We're lucky, out here in the boondocks.  Our TV provider broadcasts virtually all the Kansas City Chiefs and Royals games live.  Plus, the NFL network rebroadcasts a lot of the games....I've watched this years Superbowl twice.  I suspect that those living in the city may have to pay extra to watch the games....or pay a fortune to go to the stadiums.


----------



## mike4lorie (Feb 28, 2020)

That SUCKS... I know it works here, it may work in the USA too... But try on your computer, or Firestick... 720pstream.me
All Baseball. Hockey, and Football games... Free


----------



## WhatInThe (Mar 3, 2020)

This is going on is numerous cities. Actually has been going on. Big sports doesn't care about the local fans only the dollar.

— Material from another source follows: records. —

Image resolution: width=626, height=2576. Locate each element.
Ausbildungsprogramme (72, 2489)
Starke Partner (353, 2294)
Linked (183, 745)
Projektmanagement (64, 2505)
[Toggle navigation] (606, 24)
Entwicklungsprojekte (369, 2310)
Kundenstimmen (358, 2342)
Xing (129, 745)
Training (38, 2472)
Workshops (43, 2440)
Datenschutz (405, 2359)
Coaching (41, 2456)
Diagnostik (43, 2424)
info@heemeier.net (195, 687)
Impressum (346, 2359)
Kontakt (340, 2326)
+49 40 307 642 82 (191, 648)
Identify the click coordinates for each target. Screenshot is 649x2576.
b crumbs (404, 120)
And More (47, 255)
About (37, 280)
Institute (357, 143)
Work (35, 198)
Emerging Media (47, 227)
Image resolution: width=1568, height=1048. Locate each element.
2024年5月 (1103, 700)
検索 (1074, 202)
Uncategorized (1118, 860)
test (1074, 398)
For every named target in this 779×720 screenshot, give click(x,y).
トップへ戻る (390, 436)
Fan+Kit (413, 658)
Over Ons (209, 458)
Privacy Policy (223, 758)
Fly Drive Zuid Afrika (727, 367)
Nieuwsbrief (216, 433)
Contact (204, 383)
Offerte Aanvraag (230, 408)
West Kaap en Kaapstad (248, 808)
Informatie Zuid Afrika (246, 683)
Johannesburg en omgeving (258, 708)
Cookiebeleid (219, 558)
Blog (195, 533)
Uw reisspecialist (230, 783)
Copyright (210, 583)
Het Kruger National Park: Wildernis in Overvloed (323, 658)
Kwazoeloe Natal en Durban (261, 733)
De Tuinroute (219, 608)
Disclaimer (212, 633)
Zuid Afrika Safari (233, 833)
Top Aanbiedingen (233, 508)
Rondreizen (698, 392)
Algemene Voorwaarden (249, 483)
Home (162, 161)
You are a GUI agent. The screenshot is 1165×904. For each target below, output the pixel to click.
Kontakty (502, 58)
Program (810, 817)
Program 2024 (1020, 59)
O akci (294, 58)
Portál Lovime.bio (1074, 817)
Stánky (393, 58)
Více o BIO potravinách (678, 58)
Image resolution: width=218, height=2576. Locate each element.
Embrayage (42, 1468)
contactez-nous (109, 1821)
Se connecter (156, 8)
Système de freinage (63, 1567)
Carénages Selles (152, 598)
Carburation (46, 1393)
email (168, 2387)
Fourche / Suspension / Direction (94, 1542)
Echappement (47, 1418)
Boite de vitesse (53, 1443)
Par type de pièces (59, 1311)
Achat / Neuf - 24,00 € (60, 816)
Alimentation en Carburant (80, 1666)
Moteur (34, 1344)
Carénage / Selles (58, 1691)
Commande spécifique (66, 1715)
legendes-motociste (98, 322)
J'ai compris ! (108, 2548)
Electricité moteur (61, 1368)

Yeh the might promote a few charity  or fan appreciation type events but that is PR to keep or lure those willing to pay big bucks for game tickets, paraphernalia and tv packages etc.

If people stopped buying their crap big sports would have to change the way they promote the sport. But tv packages in reality are for the gambler as much as anyone because they need constant access to scores, stats, news etc.


----------



## Pepper (Mar 3, 2020)

Victor said:


> Some games are so boring, they aren't worth
> watching. Another source of free pleasure gone.


Seems like sometimes they are doing you a favor!


----------



## fmdog44 (Mar 5, 2020)

mike4lorie said:


> That SUCKS... I know it works here, it may work in the USA too... But try on your computer, or Firestick... 720pstream.me
> All Baseball. Hockey, and Football games... Free


Please elaborate on all football games. Are you saying using one of those devices one can watch their choice of games on Sundays?


----------



## fmdog44 (Mar 5, 2020)

I just tried 720pstream.me and watched the Cubs game. I pay a small fortune for NFL Ticket every year and if I can choose what games I want to watch on this website I am cancelling my NFL ticket.


----------